> [PAGE]

^^^^^^^^^^^^^^^^

# Is it illegal to have pigeons?



## Flying_Pidgy

Im not familiar with the laws and stuff but i just wanted to know if it is illegal to have pigeons as pets?


----------



## JGregg

Pigeons "in the wild" here in the US are feral, escaped domestic stock. It is absolutely legal to own a pigeon as a pet.


----------



## pigeongirl06

in some states it is, but you will have to check with yours.here in minnesota i have to have a permit stating how many pigeons i will plan to keep.i have to have all my neighbors that are 10 ft around my house agree and sign this paper. but every year i have to renew that permit for 25 bucks.and its like 65 to start.the inspector comes and check ur area and tells you how big of a coop i can build, and comes back to check on it after it is done also.so yeah, it really depends in some states.i think it is illegal in chicago.if i remember correctly, i might be wrong also.


----------



## John_D

May depend on where you are but, far as I know - generally pigeons can be kept as pets provided of course there are no restrictions which apply to your particular housing (e.g., rules for apartments) or local laws about keeping pigeons if, for instance, you wanted an aviary.

John


----------



## Flying_Pidgy

JGregg said:


> Pigeons "in the wild" here in the US are feral, escaped domestic stock. It is absolutely legal to own a pigeon as a pet.



can you please elaborate on that? what do you mean feral and escaped dmestic?


By the way i live in between turlock and modesto ( 2 hours away from sacramento)


----------



## John_D

"Feral" is the term for birds or animals which, at some time in history, were kept as domestic animals, but have escaped or been released and, over generations, have successfully bred and thrived. 

Pigeons were introduced into N America by settlers and originally kept as domestic birds for food, eggs and their droppings (used for fertilizer and even in the manufacture of gunpowder). Once that fell out of favor, the pigeons formerly kept just lived wild around human habitation and became "feral". 

Just like stray cats may breed and become self-sufficient from scrounging and killing small animals and birds - they become "feral" cats.

John


----------



## Flying_Pidgy

so is it illegal to have feral pigeons? like you saved it from a cat or something and now its your pet


----------



## feralpigeon

Flying_Pidgy said:


> so is it illegal to have feral pigeons? like you saved it from a cat or something and now its your pet



Think what folks are trying to say is that unlike other wild species of birds, pigeons at one time or another were someone's stock. They aren't protected by wildlife laws that would require you if finding an injured one to turn it over to an authorized rehabber or the like. 

However, local ordinances vary regarding the keeping of pigeons especially outside housing. There are some cities such as Chicago, or at least zones in that city, where you couldn't keep them even indoors as pets. This is why you would need to have a look at local animal ordinances to see how they deal w/the keeping of pigeons. I think it unlikely that you will find it illegal, I think
mostly in California they restrict outdoor housing and the total numbers that you can keep.

^^^^^^^^^^^^^^^^

> [AVAILABLE DATA]
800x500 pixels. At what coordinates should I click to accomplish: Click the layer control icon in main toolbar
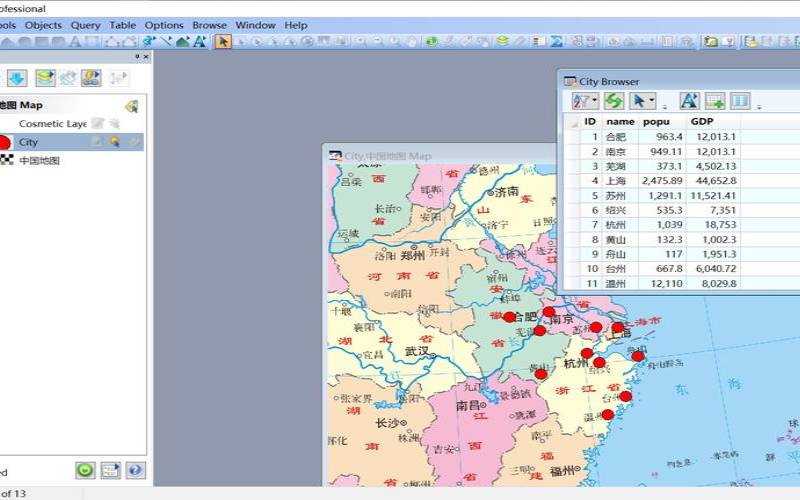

^^^^^^^^^^^^^^^^

> [PROBLEM 1] Name every distinct username that posts in the thread about keeping pigeons as pets.
> [PROBLEM 2] In the pigeon thread, render this sentence in Spanish: "It is absolutely legal to own a pigeon as a pet."
> [PROBLEM 3] Write the next part of the forum thread on whether keeping pigeons is legal, picking up right after its final post.

> [OUTPUT 1] Flying_Pidgy, JGregg, pigeongirl06, John_D, feralpigeon

> [OUTPUT 2] Es absolutamente legal tener una paloma como mascota.

> [OUTPUT 3]
fp


----------



## November-X-Scourge

is it illegal in toronto??!


----------



## AZCorbin

According to this http://www.toronto.ca/legdocs/bylaws/1999/law0028.htm
no.
Hit CTRL + F and search Pigeon to skip the other stuff.

And to the OP I would look up specific town laws. The state as a whole it is fine.
If you have the HOA then its a no go.
Do you have a reason to worry or just wondering?


----------



## November-X-Scourge

I have a pij, who wont leave me after i rescued him 8 months ago as a fledgling, and I was terrified of the thought I'd have to say goodbye! Thanks for the link!!!


----------



## ZigZagMarquis

Flying_Pidgy said:


> Im not familiar with the laws and stuff but i just wanted to know if it is illegal to have pigeons as pets?


Use some common sense... if you have one or two well cared for / caged pigeons as pets in an apartment or in your house / back-yard in some sub-division, likely no one is going hastle you... on the other hand... if you have 1 or 2 hundred pigeons in the same circumstances... think about it...


----------



## Loserr's Loft

pigeongirl06 said:


> in some states it is, but you will have to check with yours.here in minnesota i have to have a permit stating how many pigeons i will plan to keep.i have to have all my neighbors that are 10 ft around my house agree and sign this paper. but every year i have to renew that permit for 25 bucks.and its like 65 to start.the inspector comes and check ur area and tells you how big of a coop i can build, and comes back to check on it after it is done also.so yeah, it really depends in some states.i think it is illegal in chicago.if i remember correctly, i might be wrong also.


Really? Im from Minnesota too and I don't have or think I need a permit to raise Pigeons... Plus never heard of such thing.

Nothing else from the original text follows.